When Can My Toddler Have Yogurt?

Toddler boy eating yogurt, portrait

  PhotoAlto / Sandro Di Carlo Darsa / Getty Images

If you would like to give your toddler yogurt, the good news is that it's usually a safe choice for children before toddlerhood, as young as six to 12 months who are starting solids. This differs from the recommendation to avoid giving cow's milk until a child is a year old. Read on to learn what makes yogurt different.

How Yogurt Is Different From Milk

Yogurt is not just thickened, sweetened milk; rather, it is a fermented milk product. Even those who are lactose intolerant can eat yogurt because the lactose is converted to lactic acid as the yogurt is made. Additionally, milk proteins are broken down and made easier to digest during the fermentation process. Yogurt can usually be introduced between the ages of nine and 10 months, but you should be mindful about the type of yogurt you're buying for your toddler.

Excerpted records:
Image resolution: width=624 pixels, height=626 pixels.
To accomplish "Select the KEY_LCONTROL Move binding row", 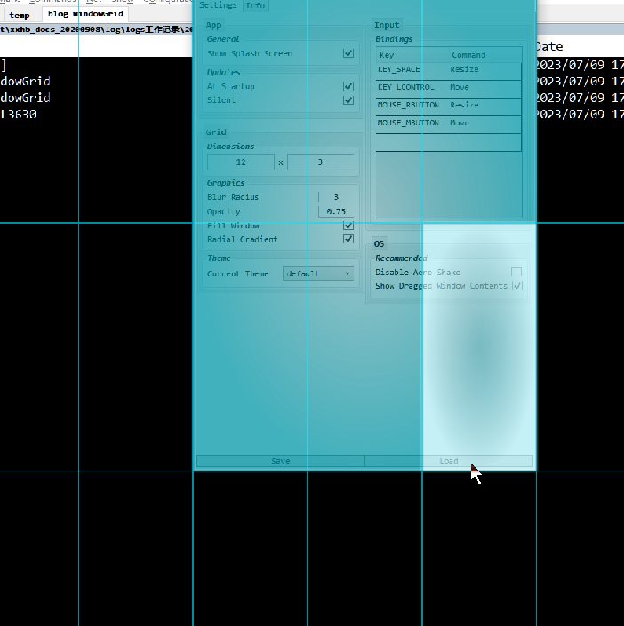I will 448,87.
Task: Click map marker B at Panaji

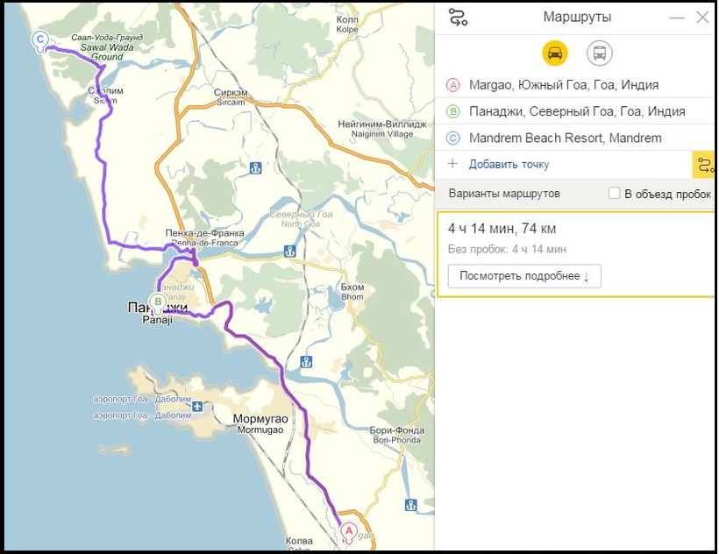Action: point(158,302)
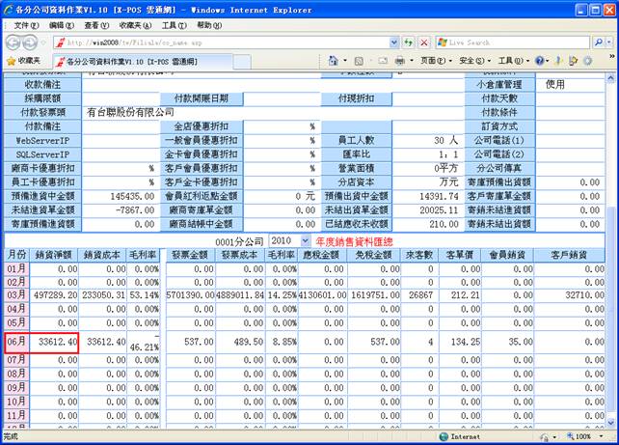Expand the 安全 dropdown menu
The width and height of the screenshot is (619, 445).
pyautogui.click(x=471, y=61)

--

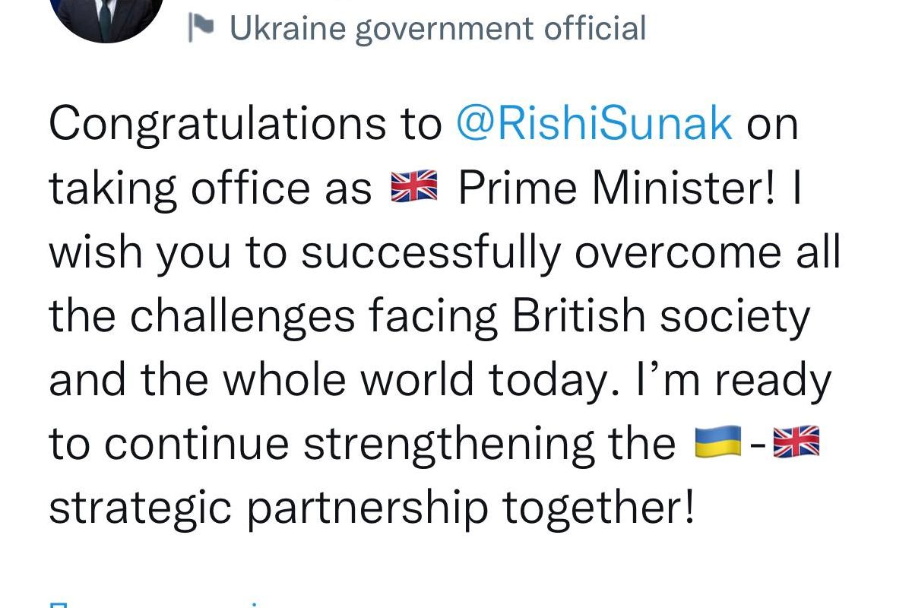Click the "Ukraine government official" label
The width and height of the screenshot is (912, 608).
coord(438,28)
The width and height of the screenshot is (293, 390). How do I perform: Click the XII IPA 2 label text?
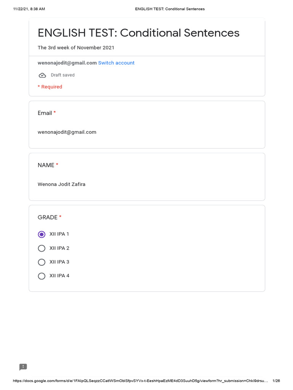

Required actions:
[A] According to the yogurt article, why can people who are lactose intolerant still eat yogurt?
[B] Resume the yogurt article after its final sentence and carry it on.
The two blocks of lines after the yogurt article are separate material and not part of it.

Task answers:
[A] The lactose is converted to lactic acid as the yogurt is made.

[B]
All Yogurt Is Not Equal

Yogurt can be a very healthy addition to your toddler's diet but it can be more of a junk food if you're not careful. Some brands contain artificial sweeteners, artificial colors, sugar, high fructose corn syrup, and thickeners. Low-fat and fat-free yogurts products are especially likely to have these additives to make them thicker and add more flavor when they have less fat.

Young children need all the fat dairy can offer. But full-fat yogurt can be harder to find, especially without lots of added ingredients.

The fewer ingredients the better—just milk and live and active cultures is best—but if there is a small amount of sugar or pectin in addition to fruit, this is still better than yogurt with a lot of artificial ingredients.

Toddler Serving Size and Serving Ideas

One great way to add a little sweetness and additional nutrients is with whole fruits. You can buy plain, full-fat yogurt and add your toddler's favorite fruit to it. If you use a food mill or have a blender, you can puree a bit of fruit (like mango or blueberries) and add the yogurt to make a smoothie. You can also try making your own yogurt at home. It's inexpensive, pretty easy, and you'll know for sure that what's going in there is acceptable for your toddler.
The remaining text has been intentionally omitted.